Just as annoying as the stalled plot is Willis' fondness for ending chapters on cliffhangers that turn out to be not cliffhangers at all. While Mike, one of the time travelers, is stuck in a war hospital, driving himself batty with worry that his actions have changed history, someone bursts into the room, screaming that the Germans are invading and coming up the Thames; several chapters later, when we return to Mike's p.o.v., it turns out the other guy is a shellshock patient who screams of invasion whenever the air raid sirens go off. Toward the end, when the three heroes have found each other but fear their actions have changed who ends up dying in the Blitz, they find dozens of bodies outside a bombed store that should have had only three casualties; as the next chapter opens, it turns out the bodies were mannequins all along. Early on in the book, an entirely new character is introduced (possibly a different time traveler, or maybe even Mike under a new, assumed name later in the war), inflating decoy tanks in a field before D-Day, and finds himself staring down the horns of a bull; some chapters later, when we return to this scene, it resolves without injury, and the guy never appears in the book again, presumably to play a role in All Clear. The scene as a whole is pointless, except to introduce this new character who may or may not be someone we already know, and to show off Willis' research of the homefront effort in England. Dividing it into two chapters for the sake of a cheap cliffhanger is inexcusable.
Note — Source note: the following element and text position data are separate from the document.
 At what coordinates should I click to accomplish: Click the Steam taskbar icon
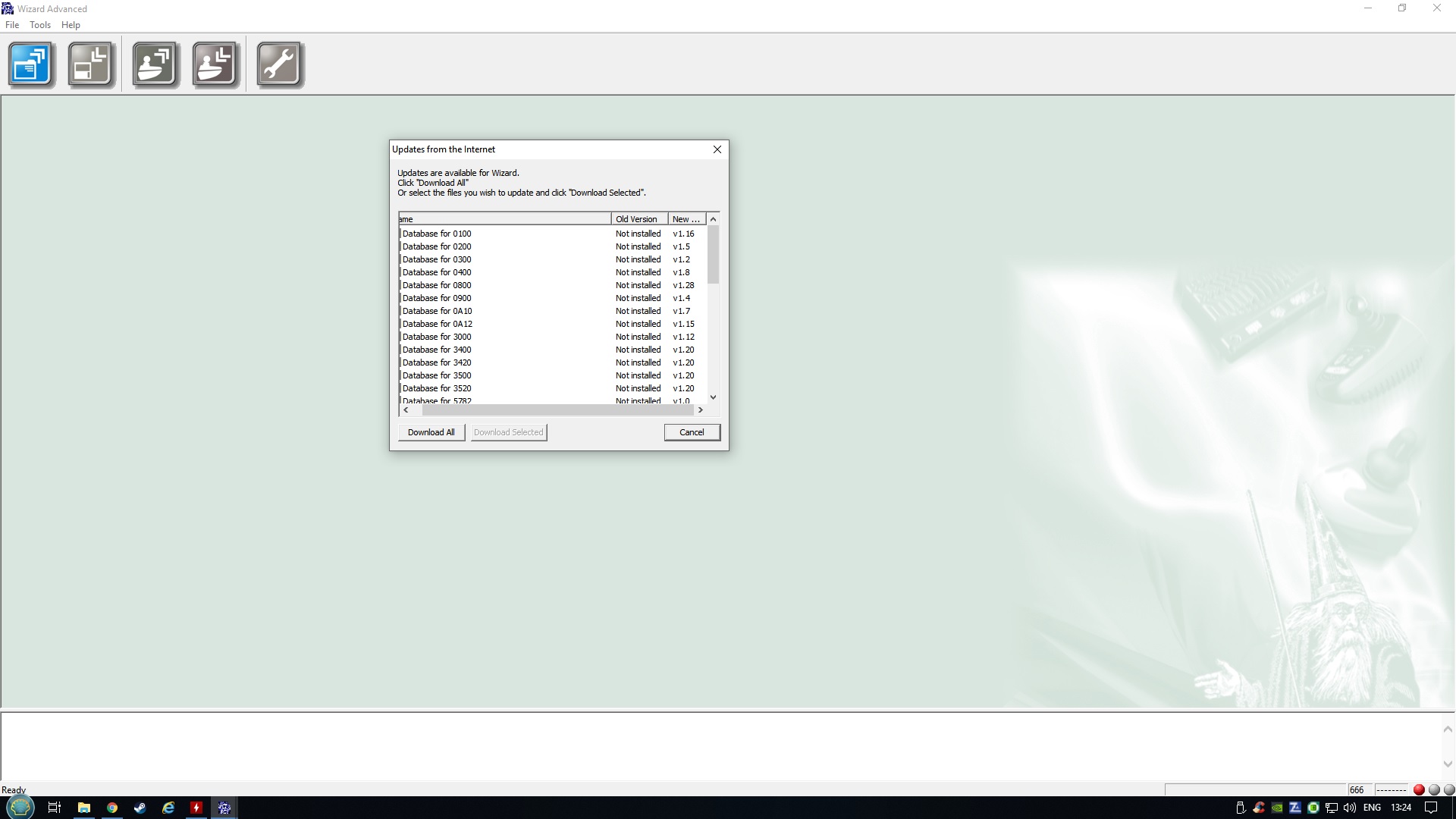[x=140, y=808]
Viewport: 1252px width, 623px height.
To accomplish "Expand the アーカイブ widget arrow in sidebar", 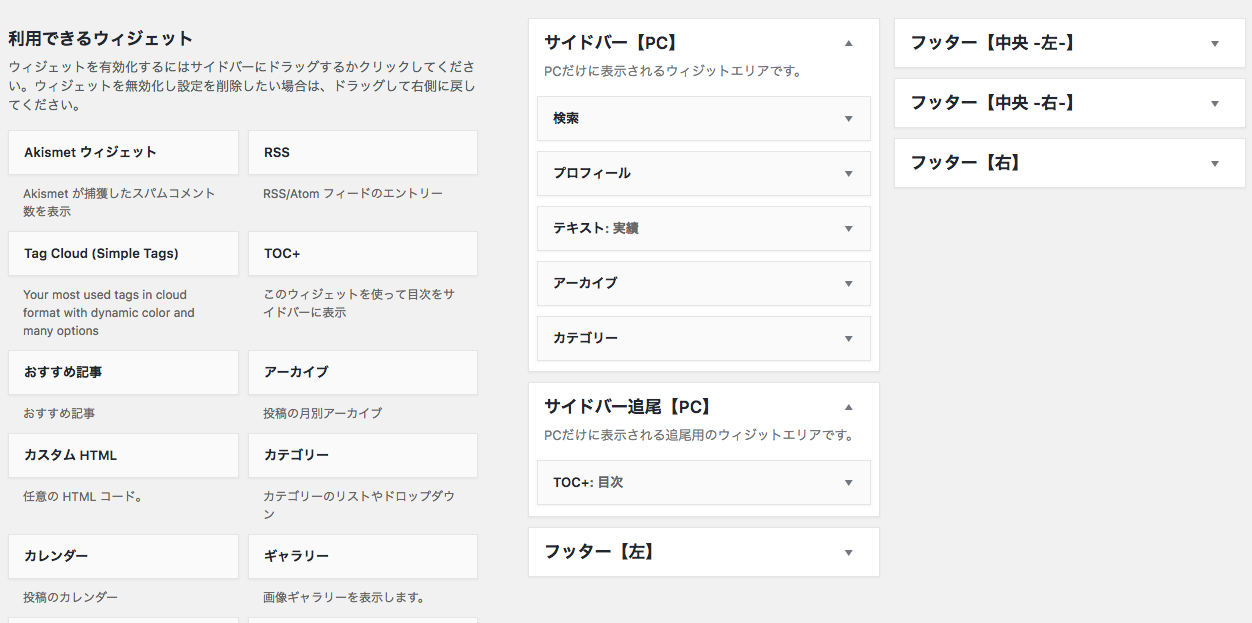I will 849,283.
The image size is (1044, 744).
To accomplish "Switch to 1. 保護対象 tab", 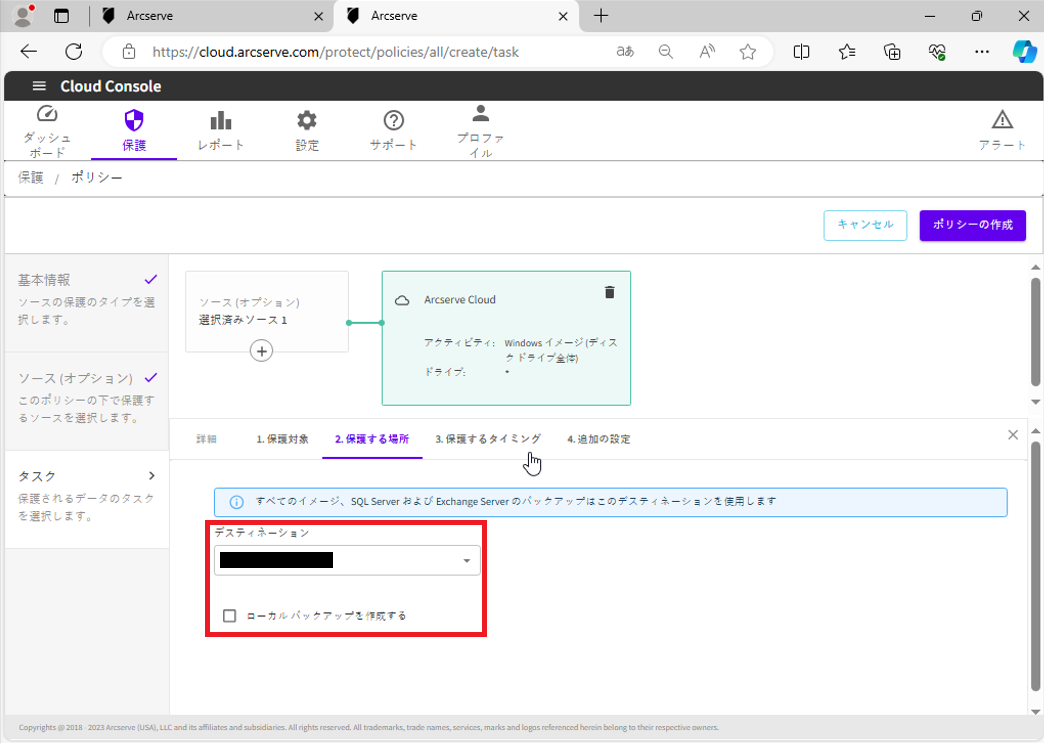I will pyautogui.click(x=282, y=439).
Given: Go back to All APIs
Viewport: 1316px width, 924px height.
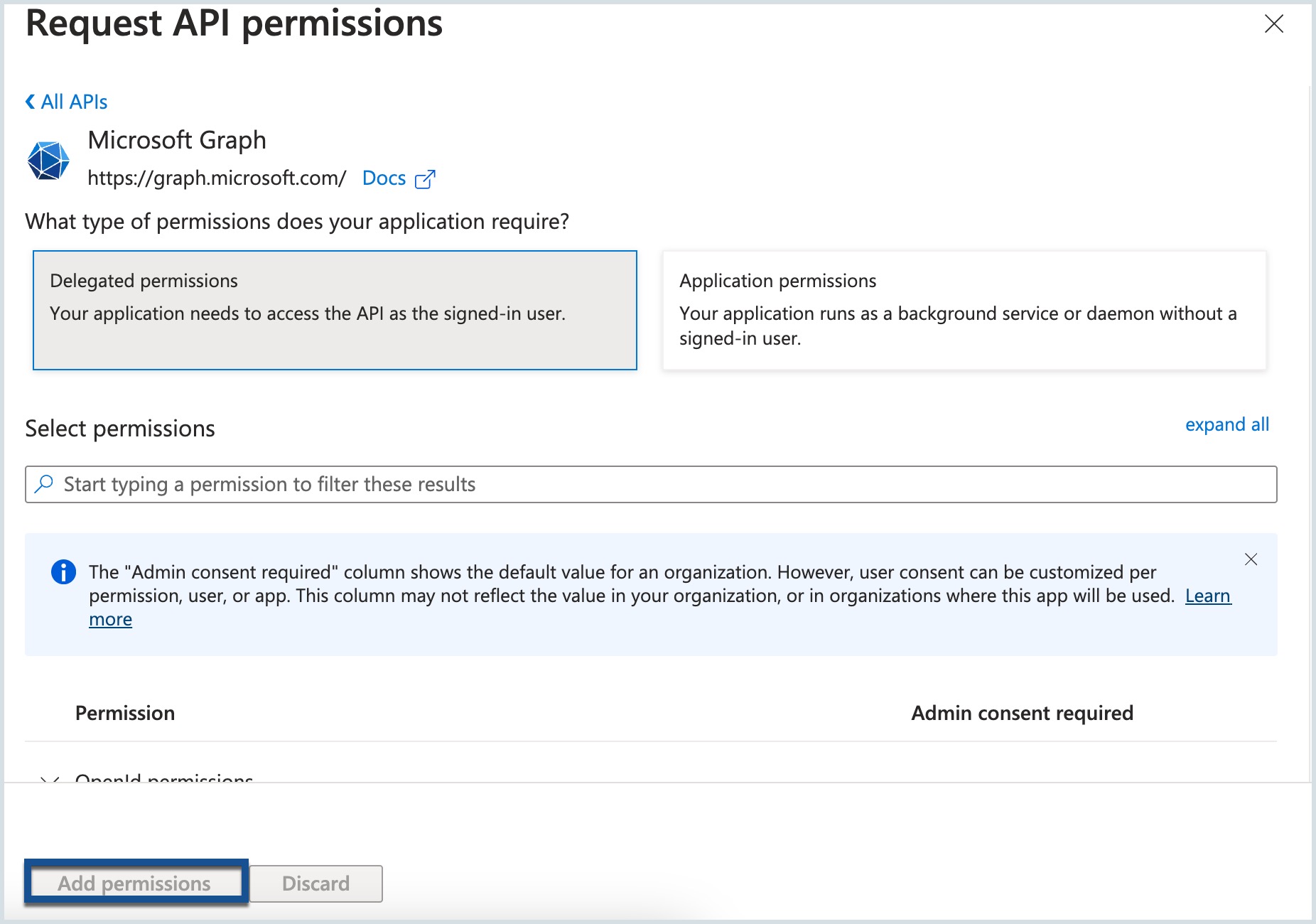Looking at the screenshot, I should [74, 102].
In the same family as the fakeout cliffhanger is the "p.o.v. character has a vital clue that she or he will not share with the reader." It's a cheap ploy to build up mystery and suspense. It happens at least twice in Blackout: once right at the beginning, with Colin (the boy from Doomsday Book, now 17 and nursing a crush on one of our time travelers) rushing around, trying to get sent somewhen, anywhen back in time for "urgent" reasons; and once toward the end, when Polly (a time traveler with a literal deadline -- she can't survive all the way to V-E Day, because she visited V-E Day before and something something mechanics of time travel) decides she's figured out why the drops aren't opening and why the three of them are stuck in the Blitz, yet won't tell anyone, not even the reader. Colin's urgent mission turned out to be a plan to age himself via differential time travel so that he could be more age-appropriate for his crush; I guess All Clear will reveal whether Polly's insight is equally anticlimactic.
Despite all that, I'll do the stereotypical book-reviewer bit and say Blackout was hard to put down. Willis' prose is excellent, in an unobtrusive way; I care about the characters; I'm interested in where the story is going. I just hope it starts to go somewhere in the next book.